Common Secondary Symptoms:

  • Excessive Fever or elevated body temperature during prolonged heats
  • Dehydration from extended heat episodes
  • Shaking, chills, or tremors (febrile seizures)
  • Mood instability during hormonal surges
  • Panic, agitation, or emotional dysregulation
  • Obsessive or compulsive nesting behaviors
  • Inability to settle in a nest 
  • Sleep disruption or complete insomnia during locked heats
  • Loss of appetite
  • Nausea
  • Dizziness and/or fainting spells
  • Pelvic pressure, uterine cramping, or internal spasms
  • Poor temperature regulation even outside of heat
  • Increased susceptibility to bond instability due to hormonal misfiring/poor bond chemistry
  • Scent burnout (after repeated episodes, the scent may become weak, sour, or unstable)

Puberty/Adolescence Clues:

(These are often missed or dismissed, especially in communities without access to vital resources.)

  • First heats that last much longer than expected
  • Early heats that are unusually painful or physically debilitating
  • Cycles that never seem to “settle” into a normal pattern
  • Repeated need for suppressant intervention during adolescence (often feeds into the addiction cycle of suppressant abuse)
  • Intense distress around communal heat seasons
  • Strong nesting instincts paired with inability to feel “safe” or complete the cycle
  • Being told they are dramatic, weak, or “bad at handling heat”
  • Misdiagnosis as anxiety, hysteria, or behavioral issues rather than endocrine dysfunction

Complications:

  • Extended or incomplete heats that interfere with daily function
  • Severe uterine cramping during unresolved cycles
  • Irregular menstrual cycles 
  • Difficulty conceiving due to repeated endometrial or hormonal disruption
  • Recurrent failed implantation after chronic heat instability
  • Chemical pregnancies/early pregnancy loss linked to endocrine stress
  • False heat completion (appears to resolve externally but internal cycle remains unstable)
  • Increased risk of reproductive exhaustion after repeated untreated episodes
  • Heat cycles become unusually long, erratic, or painful
  • Extended scent release with no clear resolution point (scent burnout)
  • Chronic fatigue after heats that “never end right”
  • Unstable reproductive output due to prolonged hormonal overload
  • Difficulty completing mating responses during heat (mating dysfunction)
  • Heat-triggered endocrine crashes
  • Increased risk of internal inflammation in omega reproductive structures after repeated locked cycles
  • Organ dysfunction from repeated endocrine strain

Classifications:

Type I: Episodic Heatlock Syndrome

  • Mild or infrequent episodes
  • Heats are mostly normal but occasionally prolonged
  • Symptoms often triggered by stress, interrupted heats, or poor suppressant timing
  • Mild fertility disruption possible
  • May go years without formal diagnosis
  • Often dismissed as “difficult heats”

Type II: Recurrent Heatlock Syndrome**

  • Heats regularly fail to resolve cleanly
  • Significant pain and prolonged recovery periods
  • Pheromone output becomes unstable during cycles
  • Frequent nesting distress or compulsive nesting without relief
  • Increased risk of fertility issues
  • May require medical heat management or hormone regulation
  • Most often type associated with prior suppressant misuse

Type III: Chronic Heatlock Syndrome:

  • Heat cannot resolve naturally without medical intervention
  • Severe endocrine instability during every cycle
  • High risk of dehydration, fever, fainting, and systemic hormonal collapse
  • Major fertility impairment or progressive infertility over time
  • Significant risk of uterine/reproductive damage (or equivalent internal omega organ strain)
  • May require cycle suppression, hormone therapy, assisted heat completion protocols, or sterilizing intervention in extreme cases
  • Considered a reproductive emergency disorder in advanced stages

Knot Shock

An involuntary, autonomic trauma response in which an omega experiences an acute neurological, hormonal, and cardiovascular stress reaction during or immediately following knotting.
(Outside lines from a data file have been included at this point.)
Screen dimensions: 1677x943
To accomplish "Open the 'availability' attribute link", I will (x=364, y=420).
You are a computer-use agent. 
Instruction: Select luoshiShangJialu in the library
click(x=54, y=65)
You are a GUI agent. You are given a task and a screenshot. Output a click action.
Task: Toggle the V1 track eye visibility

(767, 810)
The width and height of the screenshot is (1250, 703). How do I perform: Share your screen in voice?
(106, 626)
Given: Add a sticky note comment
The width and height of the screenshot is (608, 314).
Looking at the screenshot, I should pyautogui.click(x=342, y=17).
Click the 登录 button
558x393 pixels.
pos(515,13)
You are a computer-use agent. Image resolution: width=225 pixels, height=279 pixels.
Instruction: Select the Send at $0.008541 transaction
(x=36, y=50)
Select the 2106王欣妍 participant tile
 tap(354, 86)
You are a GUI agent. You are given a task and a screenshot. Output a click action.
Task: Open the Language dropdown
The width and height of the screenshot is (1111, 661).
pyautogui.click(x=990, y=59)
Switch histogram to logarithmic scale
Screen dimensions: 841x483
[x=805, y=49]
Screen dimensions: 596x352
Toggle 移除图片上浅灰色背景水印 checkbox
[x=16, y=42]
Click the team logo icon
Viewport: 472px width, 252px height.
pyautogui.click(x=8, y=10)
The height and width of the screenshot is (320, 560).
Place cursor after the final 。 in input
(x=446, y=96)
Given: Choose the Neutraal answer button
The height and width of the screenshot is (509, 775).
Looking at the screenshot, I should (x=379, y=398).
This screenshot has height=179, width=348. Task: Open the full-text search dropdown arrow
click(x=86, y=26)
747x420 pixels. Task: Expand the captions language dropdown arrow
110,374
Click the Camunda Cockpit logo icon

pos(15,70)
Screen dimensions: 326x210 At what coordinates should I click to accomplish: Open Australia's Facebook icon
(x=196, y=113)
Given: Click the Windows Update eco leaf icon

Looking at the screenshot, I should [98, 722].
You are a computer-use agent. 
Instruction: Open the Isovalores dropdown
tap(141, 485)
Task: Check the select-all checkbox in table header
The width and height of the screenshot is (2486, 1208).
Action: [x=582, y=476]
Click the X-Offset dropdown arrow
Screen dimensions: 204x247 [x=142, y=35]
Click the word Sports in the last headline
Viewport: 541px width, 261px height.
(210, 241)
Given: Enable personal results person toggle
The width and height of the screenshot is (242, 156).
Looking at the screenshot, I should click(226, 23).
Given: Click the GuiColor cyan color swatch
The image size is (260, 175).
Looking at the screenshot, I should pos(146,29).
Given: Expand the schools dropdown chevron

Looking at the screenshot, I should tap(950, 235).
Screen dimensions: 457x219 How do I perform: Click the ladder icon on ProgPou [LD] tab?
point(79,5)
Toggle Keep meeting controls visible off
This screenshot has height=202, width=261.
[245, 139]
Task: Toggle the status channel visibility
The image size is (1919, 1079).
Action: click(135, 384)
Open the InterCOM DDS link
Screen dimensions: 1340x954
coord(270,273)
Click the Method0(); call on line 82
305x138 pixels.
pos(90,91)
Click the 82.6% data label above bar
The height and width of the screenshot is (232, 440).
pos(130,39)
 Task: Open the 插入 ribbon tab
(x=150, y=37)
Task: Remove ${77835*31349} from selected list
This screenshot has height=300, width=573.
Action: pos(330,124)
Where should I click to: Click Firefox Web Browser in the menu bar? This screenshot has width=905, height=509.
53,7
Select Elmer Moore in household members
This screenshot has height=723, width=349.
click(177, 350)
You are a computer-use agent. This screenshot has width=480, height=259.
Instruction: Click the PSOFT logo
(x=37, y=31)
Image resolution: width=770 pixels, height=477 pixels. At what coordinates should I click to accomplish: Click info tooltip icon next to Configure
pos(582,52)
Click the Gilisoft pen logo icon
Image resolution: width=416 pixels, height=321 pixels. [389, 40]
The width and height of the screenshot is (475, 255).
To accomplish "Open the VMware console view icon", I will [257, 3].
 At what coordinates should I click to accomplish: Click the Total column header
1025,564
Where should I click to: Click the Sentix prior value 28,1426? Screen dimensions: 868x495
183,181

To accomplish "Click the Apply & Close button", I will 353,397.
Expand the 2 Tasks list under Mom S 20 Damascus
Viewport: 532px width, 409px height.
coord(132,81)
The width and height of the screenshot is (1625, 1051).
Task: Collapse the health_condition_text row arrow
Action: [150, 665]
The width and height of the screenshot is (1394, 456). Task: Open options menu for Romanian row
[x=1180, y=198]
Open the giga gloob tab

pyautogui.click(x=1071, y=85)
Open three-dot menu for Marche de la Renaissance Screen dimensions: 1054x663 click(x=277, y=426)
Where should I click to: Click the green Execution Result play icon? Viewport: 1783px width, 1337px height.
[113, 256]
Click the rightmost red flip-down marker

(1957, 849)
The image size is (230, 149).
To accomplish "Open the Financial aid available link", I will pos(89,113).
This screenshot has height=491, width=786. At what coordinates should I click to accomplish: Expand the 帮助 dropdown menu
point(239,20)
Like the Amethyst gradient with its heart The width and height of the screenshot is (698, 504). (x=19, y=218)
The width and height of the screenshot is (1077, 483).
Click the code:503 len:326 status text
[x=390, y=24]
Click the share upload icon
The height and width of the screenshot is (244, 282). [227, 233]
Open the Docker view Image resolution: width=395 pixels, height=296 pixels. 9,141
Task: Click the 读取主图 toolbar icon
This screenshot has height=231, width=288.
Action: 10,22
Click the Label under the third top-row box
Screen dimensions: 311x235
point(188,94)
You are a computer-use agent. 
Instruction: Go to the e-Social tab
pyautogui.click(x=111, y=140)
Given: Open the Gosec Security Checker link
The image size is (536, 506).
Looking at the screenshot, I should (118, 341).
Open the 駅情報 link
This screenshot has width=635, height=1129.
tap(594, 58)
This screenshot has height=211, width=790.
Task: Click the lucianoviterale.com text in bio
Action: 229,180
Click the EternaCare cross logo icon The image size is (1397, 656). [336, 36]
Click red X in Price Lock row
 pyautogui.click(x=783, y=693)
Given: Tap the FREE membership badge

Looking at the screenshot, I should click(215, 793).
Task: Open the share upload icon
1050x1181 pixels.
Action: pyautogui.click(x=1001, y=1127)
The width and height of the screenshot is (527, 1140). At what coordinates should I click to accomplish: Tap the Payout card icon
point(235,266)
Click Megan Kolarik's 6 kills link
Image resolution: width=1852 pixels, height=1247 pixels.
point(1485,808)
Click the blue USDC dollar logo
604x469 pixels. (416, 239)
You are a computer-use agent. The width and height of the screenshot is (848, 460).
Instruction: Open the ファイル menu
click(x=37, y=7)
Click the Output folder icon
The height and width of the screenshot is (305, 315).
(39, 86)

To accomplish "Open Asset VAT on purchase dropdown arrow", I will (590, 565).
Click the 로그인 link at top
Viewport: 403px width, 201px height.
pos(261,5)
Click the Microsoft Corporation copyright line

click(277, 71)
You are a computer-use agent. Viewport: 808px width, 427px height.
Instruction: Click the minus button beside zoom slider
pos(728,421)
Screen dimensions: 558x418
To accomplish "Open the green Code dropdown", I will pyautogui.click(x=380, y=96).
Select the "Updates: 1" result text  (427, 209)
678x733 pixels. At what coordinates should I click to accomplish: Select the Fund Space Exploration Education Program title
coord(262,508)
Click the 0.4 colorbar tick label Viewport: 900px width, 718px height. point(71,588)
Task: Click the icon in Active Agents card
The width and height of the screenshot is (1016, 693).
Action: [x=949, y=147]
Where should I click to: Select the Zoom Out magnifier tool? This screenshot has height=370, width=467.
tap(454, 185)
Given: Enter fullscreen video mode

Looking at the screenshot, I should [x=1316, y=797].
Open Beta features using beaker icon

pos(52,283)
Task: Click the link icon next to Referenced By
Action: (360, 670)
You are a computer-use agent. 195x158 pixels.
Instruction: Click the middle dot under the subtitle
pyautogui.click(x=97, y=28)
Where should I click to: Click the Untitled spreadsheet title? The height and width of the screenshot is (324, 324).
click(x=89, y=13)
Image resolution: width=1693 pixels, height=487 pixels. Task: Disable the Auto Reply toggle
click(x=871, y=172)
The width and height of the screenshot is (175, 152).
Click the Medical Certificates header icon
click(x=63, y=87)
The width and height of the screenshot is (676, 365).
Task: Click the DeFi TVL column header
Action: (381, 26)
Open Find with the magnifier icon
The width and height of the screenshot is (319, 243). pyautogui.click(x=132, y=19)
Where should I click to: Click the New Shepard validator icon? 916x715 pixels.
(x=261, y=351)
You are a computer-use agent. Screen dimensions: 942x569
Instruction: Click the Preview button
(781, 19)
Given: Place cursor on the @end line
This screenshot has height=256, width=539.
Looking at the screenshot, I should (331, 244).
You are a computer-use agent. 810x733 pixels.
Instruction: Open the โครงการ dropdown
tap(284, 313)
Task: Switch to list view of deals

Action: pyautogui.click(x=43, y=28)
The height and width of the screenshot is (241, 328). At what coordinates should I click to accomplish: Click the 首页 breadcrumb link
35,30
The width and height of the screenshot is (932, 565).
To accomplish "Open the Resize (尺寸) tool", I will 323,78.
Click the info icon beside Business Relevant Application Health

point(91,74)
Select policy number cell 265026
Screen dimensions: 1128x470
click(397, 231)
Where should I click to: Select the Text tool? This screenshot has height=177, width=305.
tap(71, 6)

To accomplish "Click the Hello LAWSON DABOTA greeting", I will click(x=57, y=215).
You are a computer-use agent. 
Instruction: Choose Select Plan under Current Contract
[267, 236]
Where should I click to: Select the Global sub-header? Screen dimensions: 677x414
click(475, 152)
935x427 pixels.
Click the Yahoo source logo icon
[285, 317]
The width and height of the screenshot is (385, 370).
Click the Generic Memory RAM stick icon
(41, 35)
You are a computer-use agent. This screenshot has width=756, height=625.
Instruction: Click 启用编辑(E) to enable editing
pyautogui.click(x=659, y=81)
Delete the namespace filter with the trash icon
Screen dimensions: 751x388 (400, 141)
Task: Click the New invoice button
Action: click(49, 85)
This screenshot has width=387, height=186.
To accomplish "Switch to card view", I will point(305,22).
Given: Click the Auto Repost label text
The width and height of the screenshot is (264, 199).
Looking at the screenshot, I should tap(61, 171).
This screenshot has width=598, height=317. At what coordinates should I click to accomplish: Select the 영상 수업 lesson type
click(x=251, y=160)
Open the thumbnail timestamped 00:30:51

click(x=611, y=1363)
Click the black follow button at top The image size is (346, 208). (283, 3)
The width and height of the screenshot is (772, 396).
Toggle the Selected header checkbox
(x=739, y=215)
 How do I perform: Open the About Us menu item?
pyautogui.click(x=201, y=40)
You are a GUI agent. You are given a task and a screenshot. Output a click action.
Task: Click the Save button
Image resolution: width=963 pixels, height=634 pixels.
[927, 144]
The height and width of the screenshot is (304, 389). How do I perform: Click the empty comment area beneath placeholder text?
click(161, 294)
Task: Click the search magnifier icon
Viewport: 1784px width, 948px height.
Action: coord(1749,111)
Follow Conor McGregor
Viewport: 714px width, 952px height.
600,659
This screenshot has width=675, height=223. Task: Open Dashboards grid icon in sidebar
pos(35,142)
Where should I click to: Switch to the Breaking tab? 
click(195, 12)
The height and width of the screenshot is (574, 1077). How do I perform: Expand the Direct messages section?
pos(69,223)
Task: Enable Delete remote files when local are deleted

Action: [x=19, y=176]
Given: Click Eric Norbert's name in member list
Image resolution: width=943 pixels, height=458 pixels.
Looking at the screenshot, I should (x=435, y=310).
The condition occurs when the body fails to safely tolerate the physical and endocrine demands of knot expansion, lock, or release. Instead of regulating the event as a normal mating response, the body enters a state of shock, often characterized by significant pain, panic,, temperature instability, or collapse. Knot Shock is most commonly associated with omegas during first knotting events, traumatic mating experiences, incompatible pairings, forced or rushed mating or underlying endocrine disorders such as Heatlock Syndrome. However, alphas may also experience a variant presentation, especially if knotting occurs under conditions of severe rut stress, physical injury, or failed release, especially since alphas technically (from a biological standpoint) aren’t supposed to be taking knots. It is most frequently diagnosed in younger or unmated omegas, though alpha presentations are increasingly recognized in modern reproductive medicine due to lessening social stigma between alpha-alpha relationships.

Symptoms

Symptoms vary widely depending on severity, whether the event is first-time or recurrent, prior trauma history, pair compatibility, and whether the patient has underlying reproductive or endocrine conditions.

Primary Symptoms:

  • Sudden intense pain during knotting, lock, or release
  • Rapid heart rate or heart palpitations
  • Shortness of breath or hyperventilation
  • Dizziness or faintness
  • Panic response during active knotting
  • \Trembling or full-body shaking, which may also present as seizure activity
  • Loss of temperature regulation (flushing, chills, cold sweat)
  • Muscle rigidity or involuntary clenching (which some alphas “like” and often shrug off) 
  • Pelvic, abdominal, or internal reproductive spasms
  • Dissociation or emotional detachment during the event
  • Inability to relax enough for safe lock or release
  • Acute distress out of proportion to the physical event
  • Syncope or near-syncope

Common Secondary Symptoms:

  • Nausea or vomiting
  • Temporary muteness or inability to communicate distress clearly
  • Scent destabilization (sudden scent spikes, scent collapse, or souring)
  • Pheromone flooding that worsens panic in both partners
  • Post-event exhaustion
  • Extreme headaches or migraines after knotting
  • Body aches from prolonged muscle tension
  • Sleep disturbance after the event
  • Fear of future knotting
  • Touch aversion or genital pain for hours to days afterward
  • Tearing or inflammation due to involuntary resistance
  • Temporary bond instability if the event occurred during mating
  • Memory gaps/amnesia in severe episodes due to dissociation

Alpha Presentation

(Historically underdiagnosed due to social stigma and assumptions of “alpha resilience”)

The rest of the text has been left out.